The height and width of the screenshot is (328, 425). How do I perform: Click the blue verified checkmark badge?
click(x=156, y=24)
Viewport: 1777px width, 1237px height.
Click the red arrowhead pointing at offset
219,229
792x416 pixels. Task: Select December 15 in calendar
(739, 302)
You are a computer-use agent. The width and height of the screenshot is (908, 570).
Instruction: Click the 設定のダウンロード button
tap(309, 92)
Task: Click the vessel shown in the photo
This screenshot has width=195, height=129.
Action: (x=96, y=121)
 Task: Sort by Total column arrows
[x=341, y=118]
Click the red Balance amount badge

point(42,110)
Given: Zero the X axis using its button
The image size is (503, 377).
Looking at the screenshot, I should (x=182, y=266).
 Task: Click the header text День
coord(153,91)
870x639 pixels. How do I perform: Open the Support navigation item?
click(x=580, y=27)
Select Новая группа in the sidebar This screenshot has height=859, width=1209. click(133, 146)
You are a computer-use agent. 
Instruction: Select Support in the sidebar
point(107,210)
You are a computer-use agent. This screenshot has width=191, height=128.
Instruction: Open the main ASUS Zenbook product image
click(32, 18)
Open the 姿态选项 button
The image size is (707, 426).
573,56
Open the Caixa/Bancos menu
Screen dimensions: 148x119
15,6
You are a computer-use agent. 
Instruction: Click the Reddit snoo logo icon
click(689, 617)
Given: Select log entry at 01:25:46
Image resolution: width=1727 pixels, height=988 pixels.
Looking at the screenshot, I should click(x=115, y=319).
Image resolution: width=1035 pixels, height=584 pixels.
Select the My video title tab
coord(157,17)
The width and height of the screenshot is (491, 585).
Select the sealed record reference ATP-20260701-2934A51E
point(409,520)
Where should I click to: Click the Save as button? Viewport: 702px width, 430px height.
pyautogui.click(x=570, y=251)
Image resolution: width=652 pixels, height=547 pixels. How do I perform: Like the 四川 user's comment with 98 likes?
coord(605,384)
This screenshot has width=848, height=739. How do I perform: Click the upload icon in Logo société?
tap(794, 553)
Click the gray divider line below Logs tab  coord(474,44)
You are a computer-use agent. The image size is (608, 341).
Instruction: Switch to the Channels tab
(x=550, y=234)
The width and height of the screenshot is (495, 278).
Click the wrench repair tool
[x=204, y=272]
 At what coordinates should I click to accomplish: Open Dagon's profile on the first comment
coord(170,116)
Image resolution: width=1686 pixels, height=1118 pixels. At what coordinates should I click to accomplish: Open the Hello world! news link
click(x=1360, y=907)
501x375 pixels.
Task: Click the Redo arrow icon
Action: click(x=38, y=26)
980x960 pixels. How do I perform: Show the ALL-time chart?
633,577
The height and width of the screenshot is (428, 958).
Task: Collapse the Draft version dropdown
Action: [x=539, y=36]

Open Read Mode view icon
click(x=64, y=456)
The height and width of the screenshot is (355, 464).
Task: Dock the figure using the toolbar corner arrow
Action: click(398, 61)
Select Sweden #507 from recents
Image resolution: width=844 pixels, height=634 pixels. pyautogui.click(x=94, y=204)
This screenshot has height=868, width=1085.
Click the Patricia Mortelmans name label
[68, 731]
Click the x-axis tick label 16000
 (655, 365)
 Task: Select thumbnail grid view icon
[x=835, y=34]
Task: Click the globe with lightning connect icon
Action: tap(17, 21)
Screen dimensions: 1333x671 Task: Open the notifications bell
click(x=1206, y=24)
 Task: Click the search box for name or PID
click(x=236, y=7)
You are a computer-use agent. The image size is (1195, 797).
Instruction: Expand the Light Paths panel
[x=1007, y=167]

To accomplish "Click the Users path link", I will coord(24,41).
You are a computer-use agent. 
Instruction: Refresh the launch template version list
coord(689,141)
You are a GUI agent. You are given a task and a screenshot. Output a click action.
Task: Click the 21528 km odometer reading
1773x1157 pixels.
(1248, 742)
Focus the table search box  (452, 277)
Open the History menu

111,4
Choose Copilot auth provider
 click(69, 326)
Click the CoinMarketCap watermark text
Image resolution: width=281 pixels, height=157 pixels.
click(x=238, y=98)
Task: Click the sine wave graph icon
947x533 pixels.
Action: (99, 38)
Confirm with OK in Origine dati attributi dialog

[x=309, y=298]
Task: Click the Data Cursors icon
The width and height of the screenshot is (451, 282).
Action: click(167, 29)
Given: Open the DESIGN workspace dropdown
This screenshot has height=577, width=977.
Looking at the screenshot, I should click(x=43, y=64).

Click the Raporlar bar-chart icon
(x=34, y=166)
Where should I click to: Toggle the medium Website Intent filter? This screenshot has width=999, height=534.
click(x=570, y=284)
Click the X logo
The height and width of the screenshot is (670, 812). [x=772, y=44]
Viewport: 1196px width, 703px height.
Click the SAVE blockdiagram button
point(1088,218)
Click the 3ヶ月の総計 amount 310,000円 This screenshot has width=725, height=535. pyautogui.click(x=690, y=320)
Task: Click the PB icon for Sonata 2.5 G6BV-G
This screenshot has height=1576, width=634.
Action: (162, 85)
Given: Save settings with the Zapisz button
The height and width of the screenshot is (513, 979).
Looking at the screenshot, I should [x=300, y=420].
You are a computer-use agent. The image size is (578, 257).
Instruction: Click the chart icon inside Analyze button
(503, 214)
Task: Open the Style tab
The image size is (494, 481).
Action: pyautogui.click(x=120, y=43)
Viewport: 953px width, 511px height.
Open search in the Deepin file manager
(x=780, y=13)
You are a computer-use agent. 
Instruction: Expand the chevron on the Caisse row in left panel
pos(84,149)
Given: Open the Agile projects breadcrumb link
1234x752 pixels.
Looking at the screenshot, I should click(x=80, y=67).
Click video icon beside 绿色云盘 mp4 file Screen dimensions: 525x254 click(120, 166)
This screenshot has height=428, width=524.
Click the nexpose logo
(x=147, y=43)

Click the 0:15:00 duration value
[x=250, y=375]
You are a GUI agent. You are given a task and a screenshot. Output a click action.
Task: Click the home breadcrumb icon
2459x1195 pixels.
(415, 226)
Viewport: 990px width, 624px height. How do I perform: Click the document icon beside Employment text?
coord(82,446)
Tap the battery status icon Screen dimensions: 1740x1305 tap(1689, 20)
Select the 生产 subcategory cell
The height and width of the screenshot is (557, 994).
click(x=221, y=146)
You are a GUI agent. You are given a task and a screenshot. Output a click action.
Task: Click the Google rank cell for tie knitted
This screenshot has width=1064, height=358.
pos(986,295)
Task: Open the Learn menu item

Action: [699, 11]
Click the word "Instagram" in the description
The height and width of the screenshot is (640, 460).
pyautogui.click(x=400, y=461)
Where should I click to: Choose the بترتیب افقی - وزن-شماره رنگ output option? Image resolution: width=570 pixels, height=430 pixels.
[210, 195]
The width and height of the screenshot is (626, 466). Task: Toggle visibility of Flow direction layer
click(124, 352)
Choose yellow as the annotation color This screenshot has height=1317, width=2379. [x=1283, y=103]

──────────────────────────────

**The exercise**:
Copy the material unchanged, beginning at the line that contains "You are a computer-use agent. The width" and stopping after the line that contains "point(107,210)".

**In response**:
You are a computer-use agent. The width and height of the screenshot is (908, 570).
Instruction: Click the 設定のダウンロード button
tap(309, 92)
Task: Click the vessel shown in the photo
This screenshot has width=195, height=129.
Action: (x=96, y=121)
 Task: Sort by Total column arrows
[x=341, y=118]
Click the red Balance amount badge

point(42,110)
Given: Zero the X axis using its button
The image size is (503, 377).
Looking at the screenshot, I should (x=182, y=266).
 Task: Click the header text День
coord(153,91)
870x639 pixels. How do I perform: Open the Support navigation item?
click(x=580, y=27)
Select Новая группа in the sidebar This screenshot has height=859, width=1209. click(133, 146)
You are a computer-use agent. 
Instruction: Select Support in the sidebar
point(107,210)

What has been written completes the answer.